Dexter Strickland consistently has the toughest job on the defensive end of the basketball court.
North Carolina’s sophomore shooting guard has the assignment of checking the opposing team’s best guard, who is sometimes the opponent’s top scorer.
But for his hard-nosed defense on good players, Strickland doesn’t get the recognition like some of his teammates.
“Nobody thinks they can chase him down from behind,” UNC coach Roy Williams said at a news conference Tuesday. “Nobody enjoys guarding him. Nobody enjoys trying to stop him when he takes it to the basket.
“They understand that he hasn’t gotten the accolades and honors that everybody else has, yet they understand how important he’s been to our team.”
In UNC’s Sweet 16 match against Marquette on Friday, Strickland may cover Golden Eagles guard Darius Johnson-Odom, who averages a team-high 16 points per game.
“Even the last game (against Washington), we had Isaiah Thomas we were really concerned about and put Dexter on him and Kendall (Marshall) on their 2-man,” Williams said.

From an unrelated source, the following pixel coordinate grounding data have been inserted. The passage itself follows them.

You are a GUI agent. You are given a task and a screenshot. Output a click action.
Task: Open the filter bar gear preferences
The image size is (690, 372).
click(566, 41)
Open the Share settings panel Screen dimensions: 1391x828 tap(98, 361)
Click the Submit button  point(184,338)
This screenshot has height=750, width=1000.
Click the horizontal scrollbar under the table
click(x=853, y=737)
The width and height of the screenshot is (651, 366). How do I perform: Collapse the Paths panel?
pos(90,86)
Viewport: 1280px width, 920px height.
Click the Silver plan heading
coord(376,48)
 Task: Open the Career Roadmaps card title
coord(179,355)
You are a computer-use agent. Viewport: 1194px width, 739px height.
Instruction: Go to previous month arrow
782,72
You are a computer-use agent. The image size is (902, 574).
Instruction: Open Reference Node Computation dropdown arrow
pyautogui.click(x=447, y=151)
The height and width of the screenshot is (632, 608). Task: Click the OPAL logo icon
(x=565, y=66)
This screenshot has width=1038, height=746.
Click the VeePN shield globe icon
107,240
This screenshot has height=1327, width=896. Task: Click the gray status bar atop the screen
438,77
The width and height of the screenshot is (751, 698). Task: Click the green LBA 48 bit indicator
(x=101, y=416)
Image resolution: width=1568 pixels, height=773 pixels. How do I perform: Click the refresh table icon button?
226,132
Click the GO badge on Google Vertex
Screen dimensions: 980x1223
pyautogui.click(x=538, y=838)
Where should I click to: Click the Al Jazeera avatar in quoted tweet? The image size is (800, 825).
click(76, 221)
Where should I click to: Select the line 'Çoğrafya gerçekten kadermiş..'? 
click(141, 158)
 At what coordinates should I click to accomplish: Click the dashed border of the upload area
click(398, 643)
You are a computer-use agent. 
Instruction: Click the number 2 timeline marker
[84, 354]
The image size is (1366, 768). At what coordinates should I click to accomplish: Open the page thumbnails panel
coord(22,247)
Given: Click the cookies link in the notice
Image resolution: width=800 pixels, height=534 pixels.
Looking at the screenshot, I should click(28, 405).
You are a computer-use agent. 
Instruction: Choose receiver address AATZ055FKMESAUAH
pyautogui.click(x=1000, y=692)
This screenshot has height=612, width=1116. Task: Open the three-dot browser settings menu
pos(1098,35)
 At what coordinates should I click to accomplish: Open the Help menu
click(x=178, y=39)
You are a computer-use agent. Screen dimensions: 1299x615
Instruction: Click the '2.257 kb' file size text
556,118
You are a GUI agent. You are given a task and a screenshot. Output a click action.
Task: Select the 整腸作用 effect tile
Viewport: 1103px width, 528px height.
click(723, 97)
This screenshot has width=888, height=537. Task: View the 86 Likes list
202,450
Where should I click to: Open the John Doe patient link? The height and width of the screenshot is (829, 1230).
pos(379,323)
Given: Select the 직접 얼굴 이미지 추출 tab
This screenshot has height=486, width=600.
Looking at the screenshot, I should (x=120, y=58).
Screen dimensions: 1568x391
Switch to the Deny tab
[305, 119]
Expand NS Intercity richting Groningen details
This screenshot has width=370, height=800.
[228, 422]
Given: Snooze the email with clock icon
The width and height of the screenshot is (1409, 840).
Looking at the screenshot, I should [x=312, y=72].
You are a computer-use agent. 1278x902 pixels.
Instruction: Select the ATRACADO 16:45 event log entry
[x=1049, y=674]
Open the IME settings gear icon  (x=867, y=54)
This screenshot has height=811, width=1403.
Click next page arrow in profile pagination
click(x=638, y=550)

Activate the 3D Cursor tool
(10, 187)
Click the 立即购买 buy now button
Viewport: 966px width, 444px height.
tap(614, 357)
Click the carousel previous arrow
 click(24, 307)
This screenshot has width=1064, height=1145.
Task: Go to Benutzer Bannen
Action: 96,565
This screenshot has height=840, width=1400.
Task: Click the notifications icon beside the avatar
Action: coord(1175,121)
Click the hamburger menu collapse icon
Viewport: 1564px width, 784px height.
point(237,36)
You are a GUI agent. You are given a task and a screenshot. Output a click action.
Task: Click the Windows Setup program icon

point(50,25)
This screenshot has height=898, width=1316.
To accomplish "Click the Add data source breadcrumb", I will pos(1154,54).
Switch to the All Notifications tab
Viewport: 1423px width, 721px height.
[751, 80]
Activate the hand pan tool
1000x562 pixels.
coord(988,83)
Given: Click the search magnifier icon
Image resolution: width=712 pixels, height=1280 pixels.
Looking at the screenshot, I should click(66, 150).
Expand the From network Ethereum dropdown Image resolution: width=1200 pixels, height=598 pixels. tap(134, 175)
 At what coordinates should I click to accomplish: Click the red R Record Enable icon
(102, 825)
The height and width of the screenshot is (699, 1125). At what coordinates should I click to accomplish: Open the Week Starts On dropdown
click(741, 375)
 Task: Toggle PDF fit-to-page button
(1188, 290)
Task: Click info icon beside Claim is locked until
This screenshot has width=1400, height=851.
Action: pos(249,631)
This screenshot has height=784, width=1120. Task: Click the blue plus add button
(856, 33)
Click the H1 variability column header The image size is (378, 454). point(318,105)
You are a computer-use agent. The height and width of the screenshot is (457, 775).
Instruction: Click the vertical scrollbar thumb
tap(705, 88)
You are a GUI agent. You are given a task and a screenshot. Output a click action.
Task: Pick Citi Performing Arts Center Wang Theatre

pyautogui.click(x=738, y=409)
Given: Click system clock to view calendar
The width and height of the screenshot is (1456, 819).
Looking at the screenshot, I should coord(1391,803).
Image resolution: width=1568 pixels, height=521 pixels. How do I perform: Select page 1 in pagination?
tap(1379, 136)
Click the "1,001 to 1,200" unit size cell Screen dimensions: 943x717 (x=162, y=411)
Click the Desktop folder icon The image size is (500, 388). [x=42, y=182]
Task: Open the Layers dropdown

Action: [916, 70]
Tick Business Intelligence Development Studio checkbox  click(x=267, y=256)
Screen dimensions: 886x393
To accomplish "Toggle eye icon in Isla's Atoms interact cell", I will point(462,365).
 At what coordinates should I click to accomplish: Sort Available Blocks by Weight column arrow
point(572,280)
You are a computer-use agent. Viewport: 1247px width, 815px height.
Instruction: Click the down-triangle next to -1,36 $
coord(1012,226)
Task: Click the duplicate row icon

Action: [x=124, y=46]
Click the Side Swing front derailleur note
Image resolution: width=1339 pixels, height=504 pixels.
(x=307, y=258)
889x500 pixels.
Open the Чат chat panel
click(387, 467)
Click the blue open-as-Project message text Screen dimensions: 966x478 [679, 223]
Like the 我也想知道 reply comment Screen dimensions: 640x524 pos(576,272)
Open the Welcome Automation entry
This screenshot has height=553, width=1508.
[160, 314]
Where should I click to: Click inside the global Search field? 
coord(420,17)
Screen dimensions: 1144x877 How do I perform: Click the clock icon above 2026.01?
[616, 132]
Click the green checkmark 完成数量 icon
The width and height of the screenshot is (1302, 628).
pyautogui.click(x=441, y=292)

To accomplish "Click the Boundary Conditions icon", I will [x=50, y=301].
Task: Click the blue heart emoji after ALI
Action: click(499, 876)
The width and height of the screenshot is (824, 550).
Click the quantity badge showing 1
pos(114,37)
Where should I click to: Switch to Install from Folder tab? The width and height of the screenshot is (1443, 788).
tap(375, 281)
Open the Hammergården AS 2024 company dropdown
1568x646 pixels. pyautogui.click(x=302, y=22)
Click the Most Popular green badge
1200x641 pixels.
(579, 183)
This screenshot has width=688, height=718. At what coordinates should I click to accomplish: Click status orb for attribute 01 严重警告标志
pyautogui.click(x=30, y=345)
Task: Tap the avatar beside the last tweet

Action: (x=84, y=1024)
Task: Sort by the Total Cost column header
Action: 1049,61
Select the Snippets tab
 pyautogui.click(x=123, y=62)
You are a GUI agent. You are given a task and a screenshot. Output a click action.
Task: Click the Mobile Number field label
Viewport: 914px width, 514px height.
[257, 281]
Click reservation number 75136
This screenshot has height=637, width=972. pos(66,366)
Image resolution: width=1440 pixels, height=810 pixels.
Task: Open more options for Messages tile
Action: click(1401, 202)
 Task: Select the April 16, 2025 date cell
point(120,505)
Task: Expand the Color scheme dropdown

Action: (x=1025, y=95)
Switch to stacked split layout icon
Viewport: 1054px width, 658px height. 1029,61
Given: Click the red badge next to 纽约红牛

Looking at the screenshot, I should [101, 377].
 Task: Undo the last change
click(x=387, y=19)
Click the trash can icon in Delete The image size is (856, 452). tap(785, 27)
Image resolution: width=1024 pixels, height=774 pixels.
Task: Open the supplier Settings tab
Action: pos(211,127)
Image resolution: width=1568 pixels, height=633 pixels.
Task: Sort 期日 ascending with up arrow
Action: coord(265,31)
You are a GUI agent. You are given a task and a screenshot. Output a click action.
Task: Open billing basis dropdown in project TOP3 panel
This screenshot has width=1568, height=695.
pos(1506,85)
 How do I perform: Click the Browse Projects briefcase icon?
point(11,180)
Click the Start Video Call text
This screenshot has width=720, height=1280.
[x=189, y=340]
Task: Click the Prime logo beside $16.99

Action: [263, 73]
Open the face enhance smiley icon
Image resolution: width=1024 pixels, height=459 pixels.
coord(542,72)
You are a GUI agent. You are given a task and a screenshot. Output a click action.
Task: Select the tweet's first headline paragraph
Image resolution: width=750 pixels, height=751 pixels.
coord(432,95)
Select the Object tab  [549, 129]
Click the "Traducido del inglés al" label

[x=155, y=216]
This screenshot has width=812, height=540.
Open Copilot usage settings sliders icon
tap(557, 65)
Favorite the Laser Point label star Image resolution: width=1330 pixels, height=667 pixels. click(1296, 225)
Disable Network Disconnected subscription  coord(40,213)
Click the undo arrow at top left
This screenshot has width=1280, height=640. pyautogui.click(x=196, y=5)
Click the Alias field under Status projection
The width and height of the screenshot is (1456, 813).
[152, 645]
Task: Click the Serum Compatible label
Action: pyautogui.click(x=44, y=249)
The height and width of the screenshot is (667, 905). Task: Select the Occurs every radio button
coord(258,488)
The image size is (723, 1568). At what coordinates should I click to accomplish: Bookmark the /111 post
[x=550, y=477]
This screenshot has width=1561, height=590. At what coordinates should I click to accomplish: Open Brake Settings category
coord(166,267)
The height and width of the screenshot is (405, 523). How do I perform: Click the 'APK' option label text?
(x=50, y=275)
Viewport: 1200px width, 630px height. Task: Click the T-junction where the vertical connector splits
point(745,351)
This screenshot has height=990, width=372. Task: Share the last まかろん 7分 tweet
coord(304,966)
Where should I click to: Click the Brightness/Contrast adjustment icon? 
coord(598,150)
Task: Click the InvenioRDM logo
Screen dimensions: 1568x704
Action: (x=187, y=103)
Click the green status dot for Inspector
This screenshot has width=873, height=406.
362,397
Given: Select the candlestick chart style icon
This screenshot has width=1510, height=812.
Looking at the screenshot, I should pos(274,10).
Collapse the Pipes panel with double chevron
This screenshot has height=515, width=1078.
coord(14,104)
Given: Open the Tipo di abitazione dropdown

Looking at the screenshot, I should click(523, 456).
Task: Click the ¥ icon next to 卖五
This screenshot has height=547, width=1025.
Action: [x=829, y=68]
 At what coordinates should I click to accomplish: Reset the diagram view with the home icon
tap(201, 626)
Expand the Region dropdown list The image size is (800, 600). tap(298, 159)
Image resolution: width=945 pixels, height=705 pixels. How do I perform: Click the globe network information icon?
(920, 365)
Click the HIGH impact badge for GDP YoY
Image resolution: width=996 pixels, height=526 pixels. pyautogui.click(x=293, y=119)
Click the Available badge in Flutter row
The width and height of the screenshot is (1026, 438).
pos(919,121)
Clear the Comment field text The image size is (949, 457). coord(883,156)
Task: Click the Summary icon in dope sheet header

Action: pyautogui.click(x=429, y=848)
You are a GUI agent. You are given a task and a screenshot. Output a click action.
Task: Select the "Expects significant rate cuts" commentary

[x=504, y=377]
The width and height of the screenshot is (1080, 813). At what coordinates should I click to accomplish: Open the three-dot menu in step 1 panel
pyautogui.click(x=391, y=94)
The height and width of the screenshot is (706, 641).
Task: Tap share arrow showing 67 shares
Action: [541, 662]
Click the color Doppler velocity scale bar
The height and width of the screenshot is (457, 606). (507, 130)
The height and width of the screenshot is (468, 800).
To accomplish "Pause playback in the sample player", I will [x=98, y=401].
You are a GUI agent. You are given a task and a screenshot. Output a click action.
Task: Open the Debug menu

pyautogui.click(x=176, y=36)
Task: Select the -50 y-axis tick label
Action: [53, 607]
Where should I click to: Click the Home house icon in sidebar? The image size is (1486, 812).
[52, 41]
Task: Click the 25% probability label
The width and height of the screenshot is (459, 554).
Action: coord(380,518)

“It’s hard because sometimes we’re asking him to chase guys around screens like crazy and the next game we’re telling him he’s got to stay in front of the basketball when a guy is quick as lightning.”
Although a freshman, Marshall said he can see improvements in Strickland’s game from last year and can count on his backcourt teammate.
“I think he’s an X factor,” Marshall said. “A lot of things Dexter does doesn’t show up on the stat sheet. He keeps getting these tough matchups but he goes up there and competes for 40 minutes.”
Prior to his 13 points against Washington on Sunday, Strickland had not scored in double figures since the N.C. State game on Feb. 23. He averages 7.4 points and more than two assists per game.
He suffered a knee injury against Florida State in early February, but he kept it under wraps until Williams told the media last week. Williams said he would have surgery after the season, but Strickland said nothing is certain.
“I haven’t decided yet,” Strickland said. “The way it’s feeling now I don’t think I should get it. It’s treating me well. Right now I don’t have soreness at all.”
Strickland still took flight on several occasions late in the season while suffering the knee injury — most notably his dunk over Duke’s Kyle Singler in the ACC tournament championship game that was called a charge.
“He had two magnificent plays in the championship game of the ACC that were unfortunate calls,” Williams said.
“Everybody looks at them later and says, ‘Hmm, that kid didn’t get the benefit of the doubt.’ He’s really done some good things and I think the other players appreciate it, too.”